I'm not sure what exactly the problem is, but one way or another since reorgs affect only couple of last blocks and are generally rare, whatever code can fall back to look for stuff linearly block by block from highest block.
However, I am not sure how the design above will handle reorgs correctly...
For example, suppose that we store (block_height, tx_offset) for a given scripthash - and then the block at block_height is reorged, and replaced by a totally different block.
Given a query for scripthash, we will fetch the new block, and (most probably) fail to desererialize a valid transaction (since we use the old tx_offset).
whatever code can fall back to look for stuff linearly block by block from highest block.
This would be probably the simplest solution :)
Alternative proposal: post on r/rust that electrs is slower than ElectrumX which is in Python and let others do the work.
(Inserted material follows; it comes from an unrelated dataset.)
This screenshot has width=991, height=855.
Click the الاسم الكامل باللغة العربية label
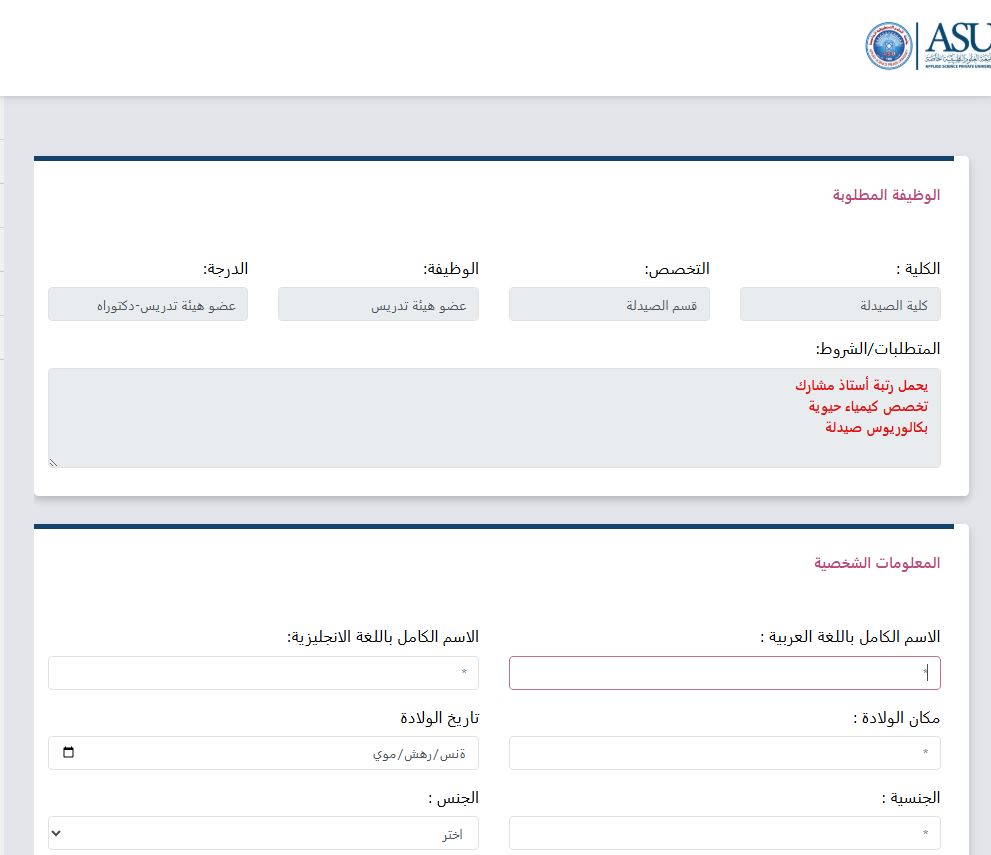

I'm highly surprised @dpc didn't suggest it here.
An idea - for better reorg handling, we can save for each block a list of its transactions' sizes in bytes.
For example, 000000000003ba27aa200b1cecaad478d2b00432346c3f1f3986da1afd33e506 has 4 transactions, so we'll store their sizes in a list: [135, 259, 257, 225].
This way, each index entry will point to a (block_height, transaction_index) so the exact block offset of any transaction can be derived from the list above, by summing the transaction byte sizes up to transaction_index.
For example, if we need to retrieve the funding transactions of 1H8ANdafjpqYntniT3Ddxh4xPBMCSz33pj, the funding index will return (100000, 2), so we will fetch block 100000 via p2p as a binary blob.
The relevant transaction can be parsed from block[80+135+259:80+135+259+257] without parsing the rest of the block.
Currently, there are ~700M Bitcoin transactions, so I don't expect the additional data to take significantly more storage (compared to the existing DB size of ~32GB).
In case of a reorg, the parsing will probably fail (and we'll issue a warning about that), but it should be OK to skip those transactions.
Since we save a transaction_index (instead of a byte offset) for each index entry, we can probably use only 2 bytes (instead of 3), so the additional storage will be smaller - compared to https://github.com/romanz/electrs/issues/547#issuecomment-950269545.
OTOH, maybe it's even simpler to just store a "giant map" (using a new RocksDB column family), mapping:
transaction_global_index -> transaction_byte_offset_within_its_block
-
transaction_global_indexis computed by enumerating all Bitcoin transactions using the blockchain order. It can be serialized as aVarInt(to save storage space). -
transaction_byte_offset_within_its_blockis computed as described above: https://github.com/romanz/electrs/issues/547#issuecomment-976213878
In addition, we also store the number of transactions in each block to each row in the headers column family.
This way, in case of an reorg, we will just "overwrite" the stale index entries :)
The additional storage requirements are not expected to be large, since the "map" is sorted by its key (so it should compress well). The value (transaction_byte_offset_within_its_block) can be represented using 3 bytes - and possibly less if serialized as a VarInt.
The cool part is that we now replace the block_height (4 bytes, stored in each index entry) with transaction_global_index, which can also represented using 4 bytes - supporting up to 4,294,967,296 transactions (before we need to reindex).
I did not fully understand last reorg handling comments, but just wanted to note that reorgs are so extremely rare, that any tradeoff should be at reorg handling expense, and benefiting the happy path.